OpenAI Greenlights AI Porn to Mixed Reviews

OpenAI has announced plans to permit the creation of AI-generated adult content, in a move being hailed by the company as “a careful step forward” and by everyone else as a solution to a problem that nobody had.

A man and woman sitting on a couch - too spicy for OpenAI responsible AI porn policy?

WARNING: This image may induce a state of mild apathy. View at your own risk – OpenAI

OpenAI is insisting that this decision comes with firm safeguards. Any Artificial Erotica must be fully consensual, inclusive, ethically sourced and profoundly unarousing. [1]

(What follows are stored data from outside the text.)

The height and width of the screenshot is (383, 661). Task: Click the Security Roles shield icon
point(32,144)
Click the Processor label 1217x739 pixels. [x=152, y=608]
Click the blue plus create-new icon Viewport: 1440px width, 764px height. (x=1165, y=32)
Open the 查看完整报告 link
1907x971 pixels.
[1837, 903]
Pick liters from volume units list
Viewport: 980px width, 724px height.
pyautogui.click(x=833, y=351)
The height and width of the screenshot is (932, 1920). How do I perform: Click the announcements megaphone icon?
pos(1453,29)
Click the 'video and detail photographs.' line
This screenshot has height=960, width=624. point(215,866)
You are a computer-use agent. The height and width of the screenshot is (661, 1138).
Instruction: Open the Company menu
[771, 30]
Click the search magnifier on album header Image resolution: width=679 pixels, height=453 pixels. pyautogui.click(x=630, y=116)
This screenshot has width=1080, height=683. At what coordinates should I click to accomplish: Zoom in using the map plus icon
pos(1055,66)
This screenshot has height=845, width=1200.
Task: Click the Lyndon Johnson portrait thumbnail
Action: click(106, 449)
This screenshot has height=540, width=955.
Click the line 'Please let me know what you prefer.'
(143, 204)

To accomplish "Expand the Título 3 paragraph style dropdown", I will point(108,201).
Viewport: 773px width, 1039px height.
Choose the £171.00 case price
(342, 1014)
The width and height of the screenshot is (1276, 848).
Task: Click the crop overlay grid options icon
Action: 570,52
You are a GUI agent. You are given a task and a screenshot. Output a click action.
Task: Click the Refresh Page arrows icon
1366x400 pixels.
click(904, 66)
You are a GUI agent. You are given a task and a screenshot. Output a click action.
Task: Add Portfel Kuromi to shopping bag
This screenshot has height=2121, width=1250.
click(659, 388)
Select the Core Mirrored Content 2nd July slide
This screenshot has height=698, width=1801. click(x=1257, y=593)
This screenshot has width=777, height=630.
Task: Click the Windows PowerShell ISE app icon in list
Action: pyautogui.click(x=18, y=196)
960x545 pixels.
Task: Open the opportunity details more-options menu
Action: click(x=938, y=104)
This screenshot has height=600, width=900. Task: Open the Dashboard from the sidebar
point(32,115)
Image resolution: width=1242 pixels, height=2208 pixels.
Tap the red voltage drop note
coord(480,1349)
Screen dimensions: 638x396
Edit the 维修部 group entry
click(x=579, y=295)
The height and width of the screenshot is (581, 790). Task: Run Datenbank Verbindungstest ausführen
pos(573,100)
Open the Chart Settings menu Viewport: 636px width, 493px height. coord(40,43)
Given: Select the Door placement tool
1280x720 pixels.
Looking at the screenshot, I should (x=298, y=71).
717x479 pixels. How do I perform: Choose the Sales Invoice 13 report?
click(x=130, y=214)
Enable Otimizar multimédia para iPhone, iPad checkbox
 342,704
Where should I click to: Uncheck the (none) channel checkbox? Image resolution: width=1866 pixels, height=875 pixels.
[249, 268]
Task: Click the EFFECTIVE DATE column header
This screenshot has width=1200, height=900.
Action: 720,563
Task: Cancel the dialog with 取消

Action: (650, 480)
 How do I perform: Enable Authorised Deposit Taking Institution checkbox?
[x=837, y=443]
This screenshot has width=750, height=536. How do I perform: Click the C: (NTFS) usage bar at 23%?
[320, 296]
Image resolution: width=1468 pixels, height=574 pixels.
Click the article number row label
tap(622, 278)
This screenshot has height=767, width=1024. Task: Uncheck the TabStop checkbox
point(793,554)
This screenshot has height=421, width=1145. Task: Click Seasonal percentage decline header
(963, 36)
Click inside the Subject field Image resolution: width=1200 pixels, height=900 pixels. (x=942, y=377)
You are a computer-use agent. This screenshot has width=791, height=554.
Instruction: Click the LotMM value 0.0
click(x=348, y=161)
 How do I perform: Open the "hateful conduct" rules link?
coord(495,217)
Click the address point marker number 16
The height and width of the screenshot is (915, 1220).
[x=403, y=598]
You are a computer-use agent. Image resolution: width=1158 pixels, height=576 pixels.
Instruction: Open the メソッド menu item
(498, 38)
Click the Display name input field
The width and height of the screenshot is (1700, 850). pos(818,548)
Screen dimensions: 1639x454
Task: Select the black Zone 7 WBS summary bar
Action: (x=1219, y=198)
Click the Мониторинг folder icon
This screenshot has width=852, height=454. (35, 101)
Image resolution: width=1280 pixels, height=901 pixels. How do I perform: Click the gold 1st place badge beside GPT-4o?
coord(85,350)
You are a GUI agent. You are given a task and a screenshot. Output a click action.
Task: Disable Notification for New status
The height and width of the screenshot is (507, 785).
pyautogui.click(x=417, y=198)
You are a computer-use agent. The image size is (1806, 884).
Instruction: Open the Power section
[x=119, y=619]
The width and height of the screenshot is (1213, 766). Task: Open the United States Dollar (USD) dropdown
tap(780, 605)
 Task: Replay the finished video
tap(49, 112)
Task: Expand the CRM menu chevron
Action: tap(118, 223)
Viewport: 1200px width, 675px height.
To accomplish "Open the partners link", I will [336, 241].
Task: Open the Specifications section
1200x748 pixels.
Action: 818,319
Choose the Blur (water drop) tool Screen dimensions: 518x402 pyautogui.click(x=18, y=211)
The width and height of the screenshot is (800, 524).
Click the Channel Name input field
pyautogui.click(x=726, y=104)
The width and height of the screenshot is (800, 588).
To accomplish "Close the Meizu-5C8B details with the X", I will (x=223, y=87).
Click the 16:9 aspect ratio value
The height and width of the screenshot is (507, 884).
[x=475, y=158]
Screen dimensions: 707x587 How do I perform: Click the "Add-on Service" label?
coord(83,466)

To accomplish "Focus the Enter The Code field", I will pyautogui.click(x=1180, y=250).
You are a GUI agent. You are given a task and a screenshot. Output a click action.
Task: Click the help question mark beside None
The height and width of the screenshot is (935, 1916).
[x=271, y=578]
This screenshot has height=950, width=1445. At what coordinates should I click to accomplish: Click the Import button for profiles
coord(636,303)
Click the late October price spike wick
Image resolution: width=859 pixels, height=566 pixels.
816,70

“We believe this form of adult content can exist responsibly,” said an OpenAI spokesperson while nervously clutching a clipboard marked DO NOT THINK ABOUT SEX. “That’s why we’ve worked hard to ensure that it produces the same emotional response as accidentally opening a Terms & Conditions PDF.”

Rumour has it that the first film is already in the works featuring a 45-minute masterpiece featuring two consenting librarians who awkwardly make eye contact while filing overdue books. [2] “It’s sensual, but in a way that could be screened during a TED Talk,” one OpenAI representative explained. 

Adult entertainment professionals have reportedly been excluded from the conversation completely. “After 30 years in the business you’d think someone might ask us what works,” said one veteran adult film director. “Instead they decided a compliance checklist was a better substitute for experience.”

OpenAI responded, saying the model has been trained on “a broad range of ethically reviewed materials,” though declined to specify what those materials were or whether any human has ever actually enjoyed them. [3]

Content moderation will remain central to the system. Any attempt to generate material that is “too stimulating” will be prompted to confirm consent multiple times, after which the AI will eventually suggest a calming alternative such as a tasteful documentary about Victorian etchings.


Footnotes

[1] OpenAI clarified that arousal is not forbidden… it is just discouraged…

[2] Both parties agreed it would be inappropriate to proceed in the Reference section, and would continue later in the periodicals archive.

[3] Unconfirmed reports suggest the training data included WikiHow articles on boundaries, Norwegian public health pamphlets, and a single photograph of a fully clothed couple reviewing a spreadsheet.